M-space Coloring
TL;DR
- Compress: Train a parametric AutoEncoder to map eigenvectors \(Z \in \mathbb{R}^{K}\) to a low-dimensional "Mood Space" (M-space, \(\mathbb{R}^3\)).
- Preserve Structure: Minimize Eigenvector Consistency Loss. The eigenvectors of the compressed 3D points should match the original high-dimensional eigenvectors.
- Maximize Contrast: Use Repulsion Loss to push the embedding to fill the RGB cube, maximizing color contrast and avoiding overcrowding.
- Color: Map the 3D coordinates to RGB values.
M-space Coloring is a parametric dimensionality reduction method designed specifically for visualizing spectral embeddings. It serves as an upgrade to t-SNE or UMAP for coloring purposes, offering better preservation of global structure and smoother, more consistent color transitions.
Why M-space?
While t-SNE and UMAP are excellent for visualizing local structure, they have some limitations when used for coloring:
- Global Structure Distortion: They can sometimes break the global geometry of the data.
- Clumping: They often produce clusters with empty space in between, which wastes the available color space.
M-space addresses these by training a neural network (AutoEncoder) that directly optimizes for spectral consistency.
How M-space Works
The Core Idea
We want to find a mapping \(f: \mathbb{R}^K \to \mathbb{R}^3\) such that if we run Normalized Cut (NCut) on the 3D points, we get the same eigenvectors as the original data.
This ensures that the clustering structure is perfectly preserved in the visualization. If two points are in the same cluster in the high-dimensional space, they will be geometrically close in the 3D M-space.
The Loss Functions
The model is trained with a combination of losses:
-
Eigenvector Consistency Loss (The "Soul" of M-space)
We compute the eigenvectors of the compressed 3D points (let's call them \(\hat{Z}\)) and compare them to the original eigenvectors \(Z\).
\[ \mathcal{L}_{eig} = \| Z Z^\top - \hat{Z} \hat{Z}^\top \|_1 \]This loss ensures that the subspace spanned by the eigenvectors is preserved. It's computationally intensive but ensures the global topology is correct.
-
Repulsion Loss (The "Body" of M-space)
To make full use of the color space (the RGB cube), we want the data to spread out. M-space samples random points in the 3D grid and pushes the data away if they clump too much.

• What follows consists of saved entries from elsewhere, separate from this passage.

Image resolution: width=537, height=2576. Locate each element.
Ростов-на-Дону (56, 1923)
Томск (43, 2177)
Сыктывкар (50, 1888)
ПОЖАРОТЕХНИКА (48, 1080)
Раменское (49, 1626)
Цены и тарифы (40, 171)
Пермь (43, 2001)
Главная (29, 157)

This acts like a "gas" that fills the container (the unit cube), ensuring high contrast in the final coloring.
Comparison with t-SNE / UMAP
| Feature | t-SNE / UMAP | M-space |
|---|---|---|
| Objective | Preserve local distances (neighbor probabilities) | Preserve spectral clustering structure (eigenvectors) |
| Global Structure | Can be distorted | Strongly preserved |
| Color Space Usage | Can form tight, separated islands | Fills the space (via Repulsion Loss) |
Usage
You can use mspace_color directly from ncut_pytorch.color.
If pytorch-lightning is not installed, M-space falls back to a pure PyTorch trainer and emits a one-time install hint. Install pytorch-lightning~=2.0 to keep the Lightning trainer path and its optional logger integrations.